• **Task description**
Say how many lines of the listing below include the word "left", with no other output.

^^^^^^^^

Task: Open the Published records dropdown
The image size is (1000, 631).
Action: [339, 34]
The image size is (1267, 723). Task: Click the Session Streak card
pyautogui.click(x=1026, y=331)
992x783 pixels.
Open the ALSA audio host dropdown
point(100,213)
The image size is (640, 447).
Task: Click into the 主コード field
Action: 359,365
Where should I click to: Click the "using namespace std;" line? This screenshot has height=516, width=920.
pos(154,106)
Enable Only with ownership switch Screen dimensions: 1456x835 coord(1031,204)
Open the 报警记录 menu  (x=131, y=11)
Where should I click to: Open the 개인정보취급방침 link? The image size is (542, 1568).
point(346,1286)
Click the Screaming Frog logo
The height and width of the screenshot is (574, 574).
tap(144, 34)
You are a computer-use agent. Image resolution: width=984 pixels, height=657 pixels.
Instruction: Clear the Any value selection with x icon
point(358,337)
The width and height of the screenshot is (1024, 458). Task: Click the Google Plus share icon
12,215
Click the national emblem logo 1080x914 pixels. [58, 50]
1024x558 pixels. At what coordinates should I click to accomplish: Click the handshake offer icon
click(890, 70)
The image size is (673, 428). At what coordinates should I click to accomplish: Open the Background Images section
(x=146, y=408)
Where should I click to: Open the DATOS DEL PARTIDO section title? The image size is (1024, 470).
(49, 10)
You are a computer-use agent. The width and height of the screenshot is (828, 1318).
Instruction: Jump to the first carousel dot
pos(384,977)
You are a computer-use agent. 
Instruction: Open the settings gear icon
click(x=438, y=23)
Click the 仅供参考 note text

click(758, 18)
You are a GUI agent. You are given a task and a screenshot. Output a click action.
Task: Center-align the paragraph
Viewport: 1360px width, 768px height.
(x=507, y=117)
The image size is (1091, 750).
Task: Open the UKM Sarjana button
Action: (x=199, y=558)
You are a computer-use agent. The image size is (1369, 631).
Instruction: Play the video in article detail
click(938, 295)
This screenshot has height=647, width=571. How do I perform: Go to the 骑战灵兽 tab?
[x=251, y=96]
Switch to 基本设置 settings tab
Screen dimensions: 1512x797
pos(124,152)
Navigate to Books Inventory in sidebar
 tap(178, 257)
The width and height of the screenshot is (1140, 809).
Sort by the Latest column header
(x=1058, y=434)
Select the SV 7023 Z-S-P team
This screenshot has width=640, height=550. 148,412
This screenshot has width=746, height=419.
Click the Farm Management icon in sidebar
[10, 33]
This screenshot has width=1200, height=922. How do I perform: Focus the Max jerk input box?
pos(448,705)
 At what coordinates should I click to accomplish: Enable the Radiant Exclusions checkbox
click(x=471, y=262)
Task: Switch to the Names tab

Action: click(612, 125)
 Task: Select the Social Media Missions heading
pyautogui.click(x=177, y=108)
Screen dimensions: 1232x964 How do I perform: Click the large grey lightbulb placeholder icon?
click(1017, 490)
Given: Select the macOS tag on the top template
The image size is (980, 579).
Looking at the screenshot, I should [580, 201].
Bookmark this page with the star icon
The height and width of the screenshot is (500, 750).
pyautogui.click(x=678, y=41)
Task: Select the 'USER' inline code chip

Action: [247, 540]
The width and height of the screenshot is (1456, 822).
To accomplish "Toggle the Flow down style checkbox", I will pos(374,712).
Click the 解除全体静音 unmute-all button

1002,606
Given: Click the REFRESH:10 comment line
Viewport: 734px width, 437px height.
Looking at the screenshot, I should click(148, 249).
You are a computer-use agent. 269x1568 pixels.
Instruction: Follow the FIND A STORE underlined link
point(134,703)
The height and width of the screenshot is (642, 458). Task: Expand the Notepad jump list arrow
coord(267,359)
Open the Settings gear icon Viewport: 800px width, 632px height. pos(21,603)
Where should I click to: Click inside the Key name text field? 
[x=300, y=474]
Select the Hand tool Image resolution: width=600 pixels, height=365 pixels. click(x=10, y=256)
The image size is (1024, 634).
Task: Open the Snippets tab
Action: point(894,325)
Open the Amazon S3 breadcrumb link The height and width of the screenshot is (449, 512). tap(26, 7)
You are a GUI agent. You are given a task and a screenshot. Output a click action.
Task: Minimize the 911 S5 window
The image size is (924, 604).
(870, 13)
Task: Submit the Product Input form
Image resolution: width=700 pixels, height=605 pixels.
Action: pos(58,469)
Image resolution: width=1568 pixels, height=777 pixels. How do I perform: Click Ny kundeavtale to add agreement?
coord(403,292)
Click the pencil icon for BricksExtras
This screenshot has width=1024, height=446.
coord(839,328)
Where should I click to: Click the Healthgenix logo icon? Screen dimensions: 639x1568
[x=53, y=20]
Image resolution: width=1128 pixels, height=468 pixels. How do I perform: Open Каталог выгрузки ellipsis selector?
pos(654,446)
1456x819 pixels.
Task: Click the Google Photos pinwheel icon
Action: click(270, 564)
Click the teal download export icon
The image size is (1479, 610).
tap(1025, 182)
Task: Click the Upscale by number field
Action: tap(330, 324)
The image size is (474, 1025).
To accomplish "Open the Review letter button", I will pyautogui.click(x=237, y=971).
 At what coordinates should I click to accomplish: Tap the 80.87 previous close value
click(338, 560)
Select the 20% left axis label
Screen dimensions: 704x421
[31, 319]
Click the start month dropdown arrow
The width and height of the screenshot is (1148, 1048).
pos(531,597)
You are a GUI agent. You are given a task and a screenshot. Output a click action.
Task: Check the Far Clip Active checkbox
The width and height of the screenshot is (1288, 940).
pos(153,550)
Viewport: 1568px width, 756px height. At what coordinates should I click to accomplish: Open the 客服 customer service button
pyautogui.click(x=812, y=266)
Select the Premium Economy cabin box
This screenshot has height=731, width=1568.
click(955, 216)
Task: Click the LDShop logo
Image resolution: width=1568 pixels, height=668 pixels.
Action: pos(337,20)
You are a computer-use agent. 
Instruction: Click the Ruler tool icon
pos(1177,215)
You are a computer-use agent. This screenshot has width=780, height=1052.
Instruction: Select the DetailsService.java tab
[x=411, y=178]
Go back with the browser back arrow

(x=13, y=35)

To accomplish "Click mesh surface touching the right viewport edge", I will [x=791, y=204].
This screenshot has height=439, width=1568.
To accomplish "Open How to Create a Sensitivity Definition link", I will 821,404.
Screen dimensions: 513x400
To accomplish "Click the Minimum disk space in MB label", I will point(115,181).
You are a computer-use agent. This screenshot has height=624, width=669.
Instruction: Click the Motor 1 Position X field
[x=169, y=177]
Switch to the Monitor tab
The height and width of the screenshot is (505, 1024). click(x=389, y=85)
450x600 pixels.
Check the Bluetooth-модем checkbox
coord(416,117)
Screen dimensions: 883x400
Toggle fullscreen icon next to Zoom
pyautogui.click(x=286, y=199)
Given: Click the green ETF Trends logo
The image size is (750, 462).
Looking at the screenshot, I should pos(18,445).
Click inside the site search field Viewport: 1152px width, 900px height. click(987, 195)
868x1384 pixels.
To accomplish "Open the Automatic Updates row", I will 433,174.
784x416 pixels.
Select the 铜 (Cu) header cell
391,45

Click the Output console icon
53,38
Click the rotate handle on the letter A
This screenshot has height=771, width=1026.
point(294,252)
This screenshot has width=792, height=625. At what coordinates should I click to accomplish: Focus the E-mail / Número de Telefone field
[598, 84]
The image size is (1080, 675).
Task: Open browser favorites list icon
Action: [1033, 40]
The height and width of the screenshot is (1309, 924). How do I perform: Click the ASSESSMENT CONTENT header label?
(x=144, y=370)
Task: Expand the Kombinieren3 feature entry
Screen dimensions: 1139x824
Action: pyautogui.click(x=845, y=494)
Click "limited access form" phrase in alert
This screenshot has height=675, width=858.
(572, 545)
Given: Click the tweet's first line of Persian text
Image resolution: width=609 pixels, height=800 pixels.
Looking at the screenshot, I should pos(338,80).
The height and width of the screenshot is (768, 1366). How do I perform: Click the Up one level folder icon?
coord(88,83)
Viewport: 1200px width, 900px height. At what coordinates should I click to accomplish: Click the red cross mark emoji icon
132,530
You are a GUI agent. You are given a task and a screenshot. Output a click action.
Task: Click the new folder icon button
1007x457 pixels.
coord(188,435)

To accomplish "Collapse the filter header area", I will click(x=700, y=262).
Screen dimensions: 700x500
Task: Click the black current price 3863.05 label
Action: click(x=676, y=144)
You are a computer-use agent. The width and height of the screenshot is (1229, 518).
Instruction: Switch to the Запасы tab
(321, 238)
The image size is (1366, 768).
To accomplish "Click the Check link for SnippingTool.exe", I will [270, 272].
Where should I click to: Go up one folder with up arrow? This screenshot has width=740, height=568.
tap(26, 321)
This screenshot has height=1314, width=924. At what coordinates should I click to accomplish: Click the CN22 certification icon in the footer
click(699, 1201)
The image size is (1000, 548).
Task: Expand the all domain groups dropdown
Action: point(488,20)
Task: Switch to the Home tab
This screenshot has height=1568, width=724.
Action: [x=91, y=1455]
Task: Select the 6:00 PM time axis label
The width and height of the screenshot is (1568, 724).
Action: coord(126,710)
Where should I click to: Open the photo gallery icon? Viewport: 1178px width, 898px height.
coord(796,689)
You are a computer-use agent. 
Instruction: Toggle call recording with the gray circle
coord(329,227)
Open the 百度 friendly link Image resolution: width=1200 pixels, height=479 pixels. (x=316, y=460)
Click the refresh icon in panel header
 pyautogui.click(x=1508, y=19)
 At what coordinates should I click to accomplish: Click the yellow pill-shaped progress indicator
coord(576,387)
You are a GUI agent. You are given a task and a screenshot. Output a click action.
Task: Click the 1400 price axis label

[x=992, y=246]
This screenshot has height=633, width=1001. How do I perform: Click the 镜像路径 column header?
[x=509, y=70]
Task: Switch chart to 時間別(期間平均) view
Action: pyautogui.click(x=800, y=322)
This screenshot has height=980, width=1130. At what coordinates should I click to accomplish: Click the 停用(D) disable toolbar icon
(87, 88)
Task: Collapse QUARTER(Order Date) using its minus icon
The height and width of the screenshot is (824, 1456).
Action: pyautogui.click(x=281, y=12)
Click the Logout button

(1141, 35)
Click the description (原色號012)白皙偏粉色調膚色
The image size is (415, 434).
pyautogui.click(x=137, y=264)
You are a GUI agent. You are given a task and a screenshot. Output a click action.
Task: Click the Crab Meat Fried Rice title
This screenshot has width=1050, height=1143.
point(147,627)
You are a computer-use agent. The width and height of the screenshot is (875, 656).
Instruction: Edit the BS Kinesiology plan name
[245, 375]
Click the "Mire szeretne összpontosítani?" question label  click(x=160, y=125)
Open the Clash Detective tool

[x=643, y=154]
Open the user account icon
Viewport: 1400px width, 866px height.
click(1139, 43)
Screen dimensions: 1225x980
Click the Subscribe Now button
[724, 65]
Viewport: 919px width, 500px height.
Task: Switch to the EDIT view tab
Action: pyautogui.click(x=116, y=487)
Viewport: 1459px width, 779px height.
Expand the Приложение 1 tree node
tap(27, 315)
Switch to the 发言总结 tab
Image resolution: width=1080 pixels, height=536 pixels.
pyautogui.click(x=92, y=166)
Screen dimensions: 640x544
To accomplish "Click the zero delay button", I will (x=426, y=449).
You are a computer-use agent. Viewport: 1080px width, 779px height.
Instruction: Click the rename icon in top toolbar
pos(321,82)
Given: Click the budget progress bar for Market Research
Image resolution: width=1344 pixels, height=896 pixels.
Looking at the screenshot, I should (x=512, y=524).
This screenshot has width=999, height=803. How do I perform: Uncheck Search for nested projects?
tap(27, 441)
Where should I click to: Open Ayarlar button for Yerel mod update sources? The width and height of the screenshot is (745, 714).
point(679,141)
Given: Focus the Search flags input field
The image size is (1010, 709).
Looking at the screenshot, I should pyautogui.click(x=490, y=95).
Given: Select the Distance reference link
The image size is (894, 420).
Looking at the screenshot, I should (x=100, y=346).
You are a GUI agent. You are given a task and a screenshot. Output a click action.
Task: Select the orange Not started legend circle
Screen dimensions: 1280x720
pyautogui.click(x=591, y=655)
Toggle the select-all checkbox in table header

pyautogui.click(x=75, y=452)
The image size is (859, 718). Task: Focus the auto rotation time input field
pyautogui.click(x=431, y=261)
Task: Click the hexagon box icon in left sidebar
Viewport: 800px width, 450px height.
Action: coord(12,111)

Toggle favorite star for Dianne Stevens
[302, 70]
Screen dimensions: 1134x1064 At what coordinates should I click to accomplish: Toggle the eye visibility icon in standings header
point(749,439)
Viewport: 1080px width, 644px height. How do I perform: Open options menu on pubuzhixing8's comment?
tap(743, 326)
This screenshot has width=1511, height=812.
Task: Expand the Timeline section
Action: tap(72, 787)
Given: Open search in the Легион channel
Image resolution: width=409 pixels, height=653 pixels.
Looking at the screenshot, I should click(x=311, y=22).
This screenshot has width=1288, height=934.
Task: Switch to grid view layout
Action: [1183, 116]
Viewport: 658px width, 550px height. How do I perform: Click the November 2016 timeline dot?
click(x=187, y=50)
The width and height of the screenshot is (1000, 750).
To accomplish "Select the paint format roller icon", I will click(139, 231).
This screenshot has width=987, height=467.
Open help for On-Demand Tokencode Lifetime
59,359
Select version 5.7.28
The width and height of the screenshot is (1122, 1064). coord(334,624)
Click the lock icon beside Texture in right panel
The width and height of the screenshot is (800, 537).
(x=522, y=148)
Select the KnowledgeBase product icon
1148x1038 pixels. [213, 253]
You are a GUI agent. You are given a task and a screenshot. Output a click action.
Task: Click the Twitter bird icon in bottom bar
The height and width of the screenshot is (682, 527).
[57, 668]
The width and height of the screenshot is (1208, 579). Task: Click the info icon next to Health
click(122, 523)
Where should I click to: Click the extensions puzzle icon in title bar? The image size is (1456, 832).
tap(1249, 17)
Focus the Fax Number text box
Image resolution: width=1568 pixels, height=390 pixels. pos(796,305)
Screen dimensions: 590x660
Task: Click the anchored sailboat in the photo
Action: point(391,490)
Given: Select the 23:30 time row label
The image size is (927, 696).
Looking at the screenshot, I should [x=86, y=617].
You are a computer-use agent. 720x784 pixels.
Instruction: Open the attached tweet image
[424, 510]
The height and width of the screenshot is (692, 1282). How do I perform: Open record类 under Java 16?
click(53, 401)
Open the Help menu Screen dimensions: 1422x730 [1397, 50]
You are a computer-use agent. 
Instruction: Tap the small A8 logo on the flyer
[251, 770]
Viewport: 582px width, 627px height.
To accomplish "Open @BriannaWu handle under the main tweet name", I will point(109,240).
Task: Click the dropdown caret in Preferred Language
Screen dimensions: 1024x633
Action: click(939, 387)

^^^^^^^^

• **Response**
2